A number of intake modifiers are applied to the maximum potential intake to determine the final amount consumed. Lactating breeders will have intake increased to account for the lactation demands, while individuals will have their intake reduced as relative condition increases thus reducing demand. Intake can also be reduced as a function of the feed quality when multiple solid feed types are present in the diet with a proportion of very high quality intake not available. Finally juveniles (sucklings) will increase the amount of solid feed consumed as a function of age.

Once the feed is supplied and the amount of intake that can be consumed determined, the mix of feed determines the Digestible Protein Leaving the Stomach (DPLS) and Metabolisable Energy from intake which is available for various uses including growth.
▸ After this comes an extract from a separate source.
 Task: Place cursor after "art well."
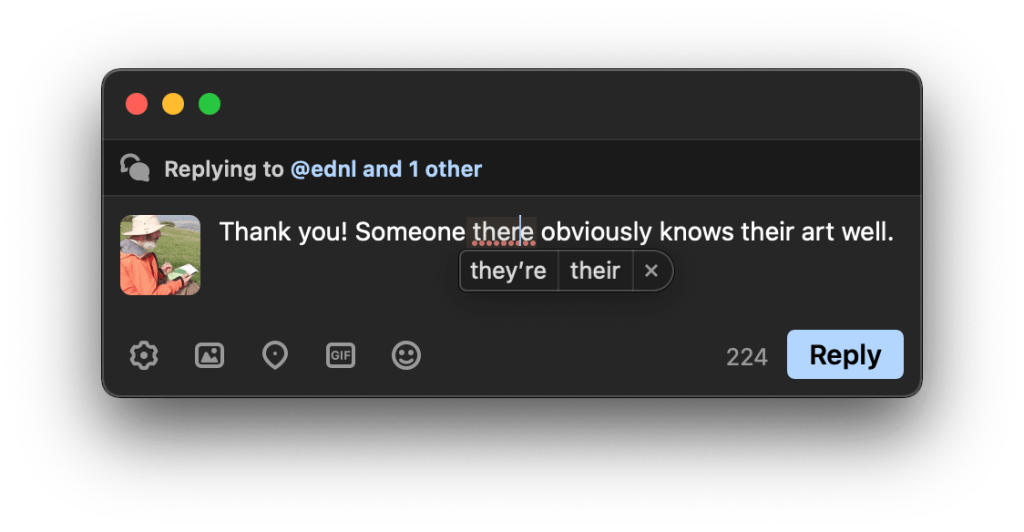pyautogui.click(x=894, y=232)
These are removed in the following order.

a. Maintenance

Energy required for maintenance is the combination of basal metabolism, heat production form the viscera, and any energy required for movement and grazing. This energy use is the highest priority for sustaining the individual.
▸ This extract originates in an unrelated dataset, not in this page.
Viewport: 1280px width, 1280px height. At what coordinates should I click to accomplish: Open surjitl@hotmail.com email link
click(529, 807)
Crude protein for dermal requirements is considered in maintenance as well as the crude protein lost through endogenous urinary protein and faecal protein.

b. Pregnancy

Any energy and protein required for the development of the conceptus and fetus is next supplied. The protein provided is added to the conceptus and fetus store (13).

c. Lactation

Any energy and protein required for lactation is next accounted for. See section 5. for more details.

d. Fleece

The energy and protein demands of fleece production are next removed if the ruminant produced a fleece. The protein is deposited in the clean fleece store (12).

5. Lactation reduction

For lactating breeders, a shortfall of available crude protein after maintenance will reduce lactation proportionally and return the energy saved for other purposes.

6. Protein deficit

A shortfall of protein after the animals requirements (4 a-d) needs to be covered by body protein stores and will be removed from the current protein pool.

7. Protein available for gain while energy is limiting

Currently this protein is lost as urinary nitrogen.

8. Energy deficit

A shortfall of energy after the animals requirements (4 a-d) needs to be covered by body fat stores and will be removed from the current fat pool.

9.-11. Energy and protein available for gain

When both energy and protein are available after all other needs are accounted for the protein is provided as body protein with a given energy requirement for this gain. If energy is limiting, some protein can be converted to energy to provide for the remaining as gain (see section 7.). Energy remaining after all protein has been accounted for is available to be converted to fat reserves.

 

A Ruminant herd with at least one Ruminant type. The ruminant herd must have an initial population defined using Ruminant initial cohorts

A Ruminant parameters grow PF (protein & fat) within the Ruminant Parameters holder of the Ruminant type provides all settings for this activity.

Any ruminant methane activity will produce methane emissions that will be provided to a Greenhouse gas type in the Greenhouse gases store either specified above or by assuming a store named Methane if provided.

See Ruminant enteric methane (Charmley)

To include mortality one or more of the Ruminant death activities need to be included in the simulation tree.